“…Non si possono ravvivare / le catene arrugginite dell’anima, / alle quali mi legavi dritto dritto / come un chiodo aguzzo / infestato di lusinghe. / (“Nella tua semplicità” – Andrea Pergolini)
Nel 2011 l’autore aveva già pubblicato una prima raccolta poetica intitolata “Fiori dell’essere” con Aletti Editore. L’io della giovinezza cede il posto al noi, inteso come condizione universale. Sono poesie concepite come riflessione sull’esistenza più che sull’amore fine a se stesso.
Il poeta è un essere sensibile, che ha ricevuto il triste dono di avvertire il dolore e la lacerazione del mondo. Egli non può opporsi alla caducità dell’esistenza, ma la sua voce diventa illusione di eternità, riscatto morale e anelito verso la felicità divina. Le stagioni influenzano i sentimenti di chi scrive e, simbolicamente, rappresentano la vita.
L’inverno è associato al freddo, all’infelicità e alla fine di tutto; mentre l’estate si identifica col caldo, il sole e la serenità. I momenti di felicità sono però troppo brevi e l’uomo ne è consapevole. Questo dualismo fra luce e buio, inteso come contrasto dell’intero universo, pervade tutta la poetica di Pergolini. Luce che può essere cristallo, come nel caso del titolo della silloge e che improvvisamente può perdere vigore, “spegnersi” fino a diventare cenere.
La natura sembra attendere. La vita si sta “accartocciando”, ma bisogna sperare e saper cogliere quell’istante di sole che porterà nuova linfa. È un uomo “scomposto” il poeta Pergolini, per il quale l’esistenza rimane mistero, che esorta a non limitarsi a lasciare un’impronta mobile nella sabbia, ma di imprimerla nella creta del destino.
La poetica dell’autore è semplice, ma incalzante. Le domande si susseguono e sono rivolte al lettore. Lo coinvolgono, chiedono di poter comprendere. Più volte l’uomo per Pergolini ha smarrito la via e ora è rimasta solo commedia. Il poeta non possiede verità assolute, ma i suoi versi sono eterni perché egli è libero dai pregiudizi.
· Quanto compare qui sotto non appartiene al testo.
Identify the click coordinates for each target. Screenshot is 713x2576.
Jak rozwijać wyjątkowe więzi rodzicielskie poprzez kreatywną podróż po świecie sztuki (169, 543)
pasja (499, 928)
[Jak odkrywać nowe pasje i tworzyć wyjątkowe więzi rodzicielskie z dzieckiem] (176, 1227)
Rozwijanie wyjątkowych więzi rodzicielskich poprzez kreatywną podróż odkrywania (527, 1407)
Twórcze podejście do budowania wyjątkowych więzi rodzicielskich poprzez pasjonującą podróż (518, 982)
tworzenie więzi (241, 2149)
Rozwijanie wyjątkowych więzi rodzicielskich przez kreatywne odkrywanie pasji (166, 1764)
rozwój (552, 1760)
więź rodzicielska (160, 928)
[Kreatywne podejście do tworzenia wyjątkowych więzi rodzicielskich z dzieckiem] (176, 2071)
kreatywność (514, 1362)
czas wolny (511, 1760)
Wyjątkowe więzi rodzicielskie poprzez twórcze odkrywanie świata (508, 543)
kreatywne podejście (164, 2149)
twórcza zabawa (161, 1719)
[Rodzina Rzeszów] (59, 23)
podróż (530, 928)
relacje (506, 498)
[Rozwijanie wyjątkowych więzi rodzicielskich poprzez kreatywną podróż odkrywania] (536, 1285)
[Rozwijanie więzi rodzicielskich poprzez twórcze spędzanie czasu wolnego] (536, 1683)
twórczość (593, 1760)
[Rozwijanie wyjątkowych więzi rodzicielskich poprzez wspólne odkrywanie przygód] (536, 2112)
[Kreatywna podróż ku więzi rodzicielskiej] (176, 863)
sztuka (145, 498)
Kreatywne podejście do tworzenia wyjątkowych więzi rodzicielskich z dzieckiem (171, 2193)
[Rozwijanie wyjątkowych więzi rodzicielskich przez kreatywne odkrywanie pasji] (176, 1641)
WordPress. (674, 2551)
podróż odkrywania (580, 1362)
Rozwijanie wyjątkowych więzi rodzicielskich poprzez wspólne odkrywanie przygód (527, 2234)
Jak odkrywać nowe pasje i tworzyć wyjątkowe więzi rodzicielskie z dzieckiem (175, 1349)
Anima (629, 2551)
Il progresso è visto come consumismo che inquina e corrode la vita. Non siamo purtroppo riusciti a fissare salde radici e adesso bisogna svegliarsi per poter procedere “a vele spiegate”. Molte liriche sono dedicate a persone care, parenti, amici, al ricordo dell’amato padre. E mentre il cerchio non si chiude mai perfetto, e la “nube” è sempre in agguato, la barca diventa una figura ricorrente. Vista come occasione di nuova vita, di cambiamento.
Troveremo una meta? Diventa la domanda. Oppure saremo preda di quel freddo che “incatena” e trasforma in marmo l’essere umano? La vita è definita come un “naufragio fluttuante” che necessita un appiglio, un approdo. Nonostante tutto il poeta continua a credere nella capacità dell’uomo di redimersi.
Caino è insicuro, reo di colpe innate. “Lasciate in pace Caino”, grida Pergolini e il buio diventa luce. Speranza. La società è corrotta e corruttibile, vince il silenzio e l’incapacità di reagire. “E voi continuate / a sorridere in parlamento/ e a cenare eleganti.” (“La morte nel cuore”). L’anima rimane pura, importante è rimanere ancorati allo “scoglio del vero” e non cedere a comode illusioni. L’uomo risorgerà dalle sue ceneri, “Araba Fenice” di se stesso e dove un tempo ci si dava la mano, ora si scalano cime. La filosofia diventa desiderio di combattere l’”anestesia dell’anima”.
Siamo corpi imperfetti che attendono la fine, anche se rimangono particelle di sole, da qualche parte, a farci sperare. “Saremo solo luce pulsante / nella turchese lampada di Dio” (“Laus Virginis”) e il poeta si affida alla Beata Vergine, madre delle madri, affinché un giorno lo accolga e gli dia forza ed equilibrio.
Questa in sintesi la silloge poetica di Andrea Pergolini, che vorrei ringraziare per avermene fatto dono. L’opera di un poeta che, andando controcorrente, tenacemente afferma che i valori dettati dai mass media, dal guadagno e dal successo economico, dalla sacralità della merce, del consumismo e dell’apparire sono, in realtà, soltanto disvalori.